Recast the lines below as a Markdown table with two columns, "No." for the row number and "Line" for the line itself, skipping any blank lines. Leave the pictures out of the answer.

** START OF Data shown **

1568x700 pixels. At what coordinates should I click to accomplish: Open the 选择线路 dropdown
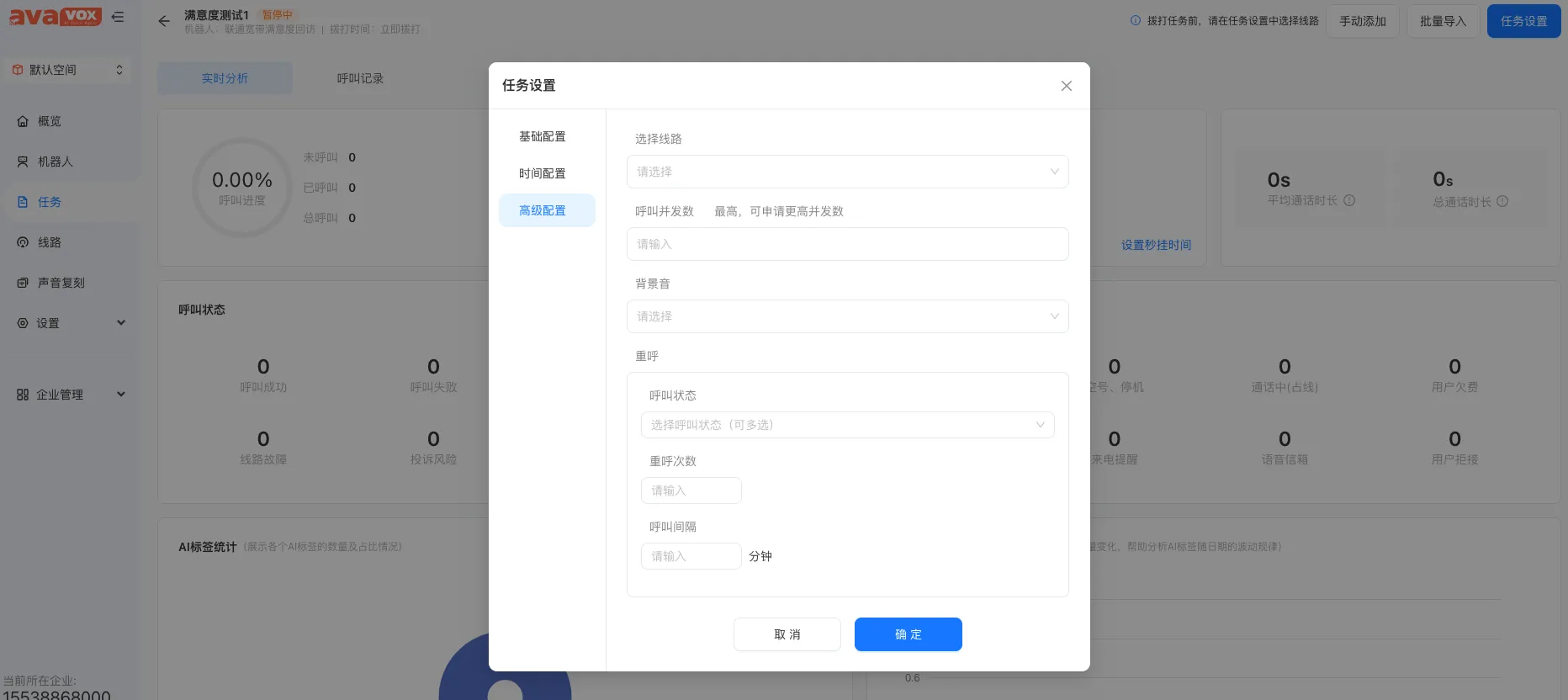click(x=847, y=172)
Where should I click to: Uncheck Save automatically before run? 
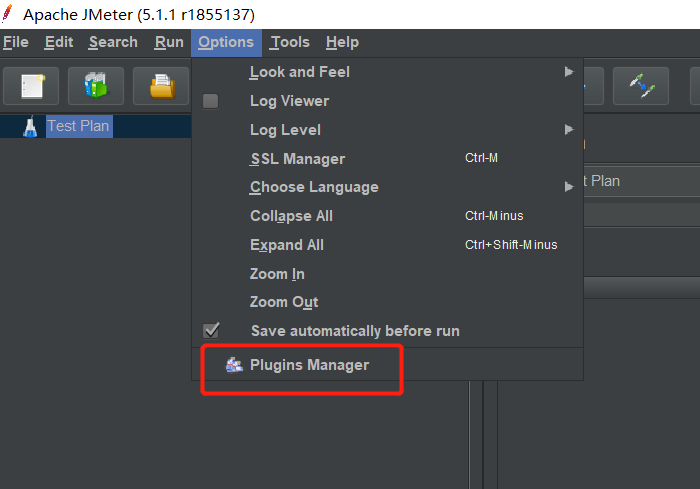pyautogui.click(x=211, y=330)
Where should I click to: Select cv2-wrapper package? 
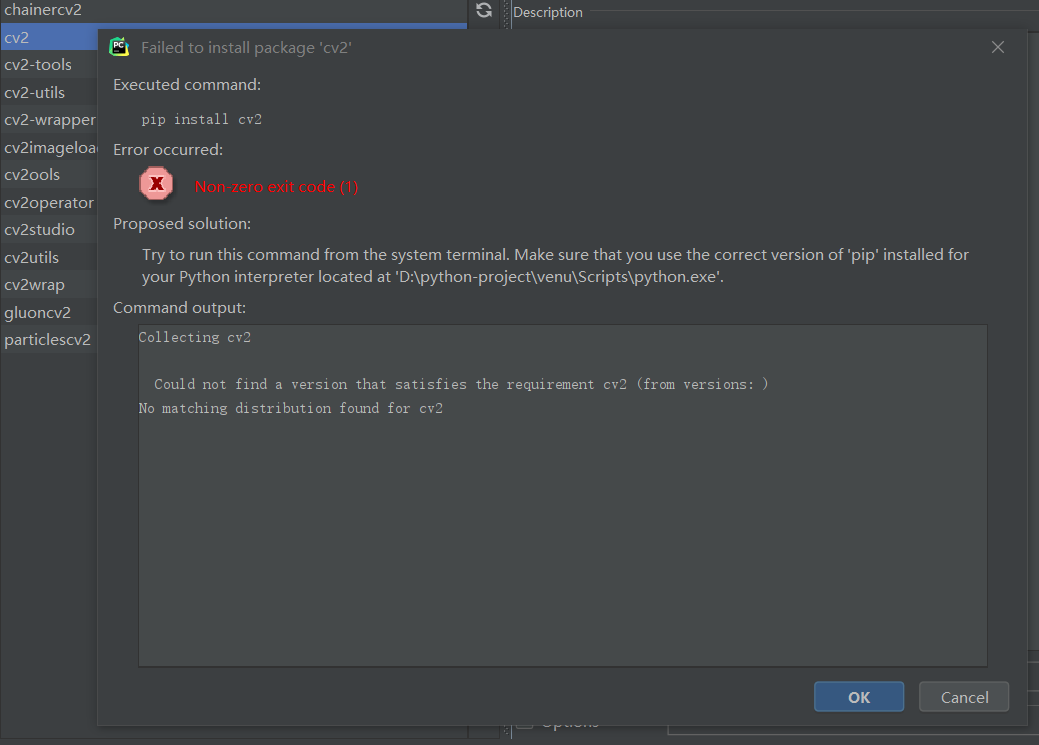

** END OF Data shown **

Correct response:
| No. | Line |
|---|---|
| 1 | 1568x700 pixels. At what coordinates should I click to accomplish: Open the 选择线路 dropdown |
| 2 | click(x=847, y=172) |
| 3 | Where should I click to: Uncheck Save automatically before run?  |
| 4 | pyautogui.click(x=211, y=330) |
| 5 | Where should I click to: Select cv2-wrapper package?  |